● Exercise text
============

Last month a Virginia judge approved a plea agreement that requires a man accused of causing a car accident to undergo a vasectomy.
27-year-old Jessie Lee Herald of Edinburg, Virginia, agreed to the vasectomy in the plea deal so that he would have a shorter prison term. According to the terms of the plea deal, Herald will serve one year and eight months, followed by a period of probation. He must arrange and pay for the vasectomy within one year following release from prison, and must not reverse the vasectomy until his probation period is over.
Herald’s court-ordered vasectomy is reminiscent of the practice of eugenics, and shows that the US criminal justice system is not above neutering a human being like a dog, for what amounts to a traffic offense.
Herald was in a car accident last December when the vehicle he was driving left the roadway. His three-year-old son was with him at the time and suffered minor injuries. Herald took his son home and hid from authorities for a week before turning himself in. He was charged with leaving the scene of an accident, child endangerment, driving on a suspended license and driving after forfeiture of a driver’s license.
By accepting the plea deal Herald avoided adding five years to his prison term.
Assistant Commonwealth Attorney Ilona White proposed the plea deal, saying, “he needs to be able to support the children he already has when he gets out… It [the deal] was primarily due to the fact that he had seven or eight children, all by different women, and we felt it might be in the Commonwealth’s interest for that to be part of the plea agreement.”
Vasectomy is a form of permanent birth control that works by severing the pathways through which sperm travel. It requires surgical intervention and is potentially irreversible.
Herald’s wife and mother of his 3-year-old son said that Herald only took the deal so that he would be able to get out of jail sooner and be with his family. She says Herald is a good husband and father, and that the couple had hoped to have more children someday.

============

● Available data
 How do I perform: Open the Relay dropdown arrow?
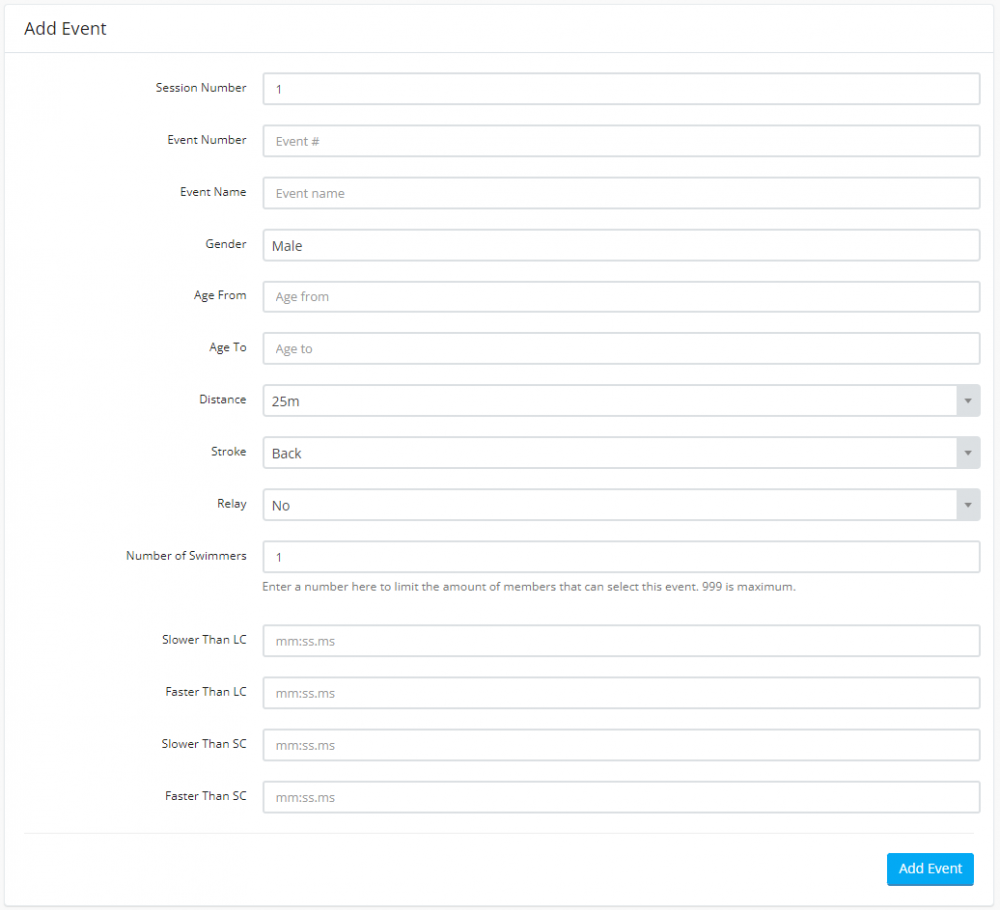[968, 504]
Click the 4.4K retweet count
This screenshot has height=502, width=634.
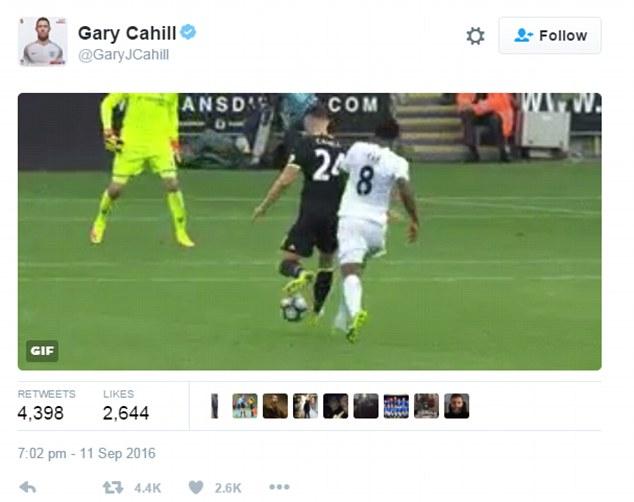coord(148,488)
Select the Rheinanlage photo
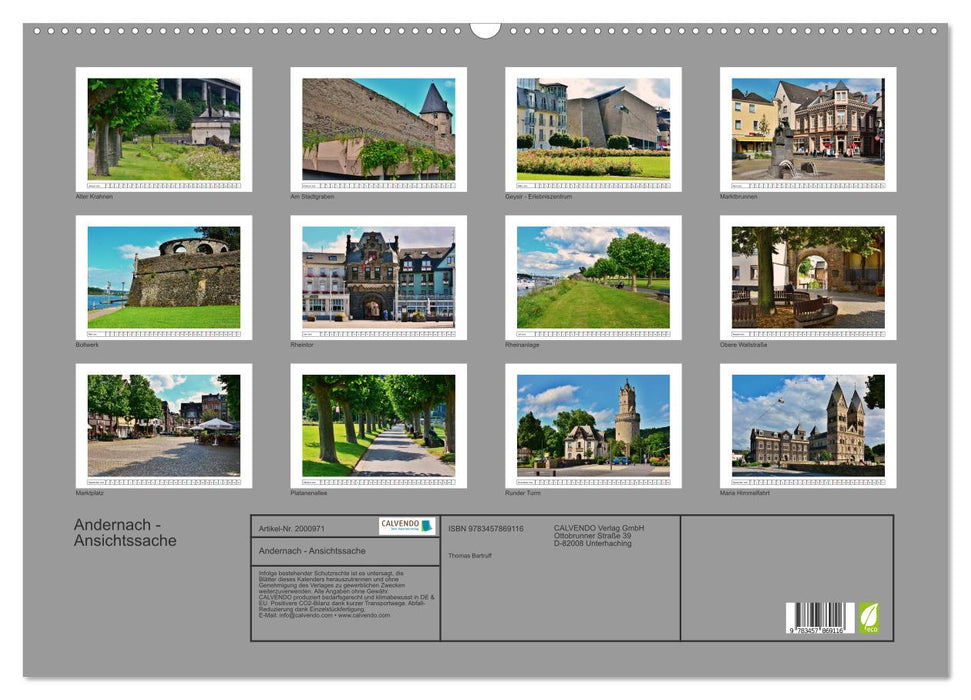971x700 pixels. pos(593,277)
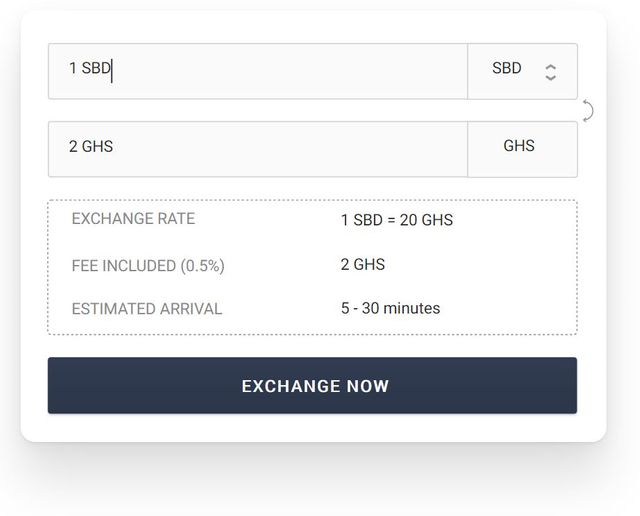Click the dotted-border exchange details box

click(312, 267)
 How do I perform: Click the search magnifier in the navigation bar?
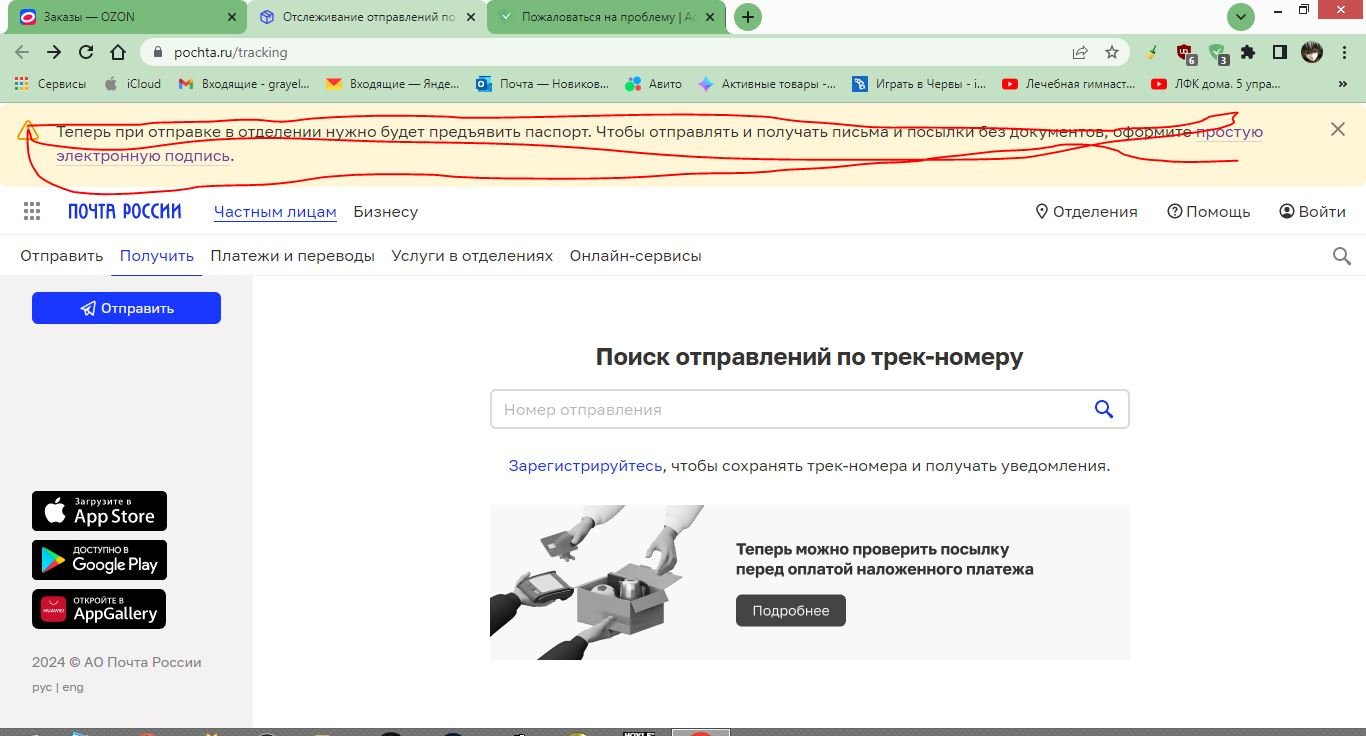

============

● Tasks for this exercise
a - In the article about the court-ordered vasectomy, rewrite the paragraph beginning "Herald was in a car accident last December" as a bulleted list that keeps its main facts.
b - Translate this sentence from the article about the court-ordered vasectomy into Spanish: "Vasectomy is a form of permanent birth control that works by severing the pathways through which sperm travel."
Work only from the text itself.

● Task-by-task results
a -
- Last December, the vehicle Herald was driving left the roadway.
- His three-year-old son was with him and suffered minor injuries.
- Herald took his son home and hid from authorities for a week before turning himself in.
- He was charged with leaving the scene of an accident, child endangerment, driving on a suspended license, and driving after forfeiture of a driver's license.

b - La vasectomía es una forma de anticoncepción permanente que funciona cortando los conductos por los que viaja el esperma.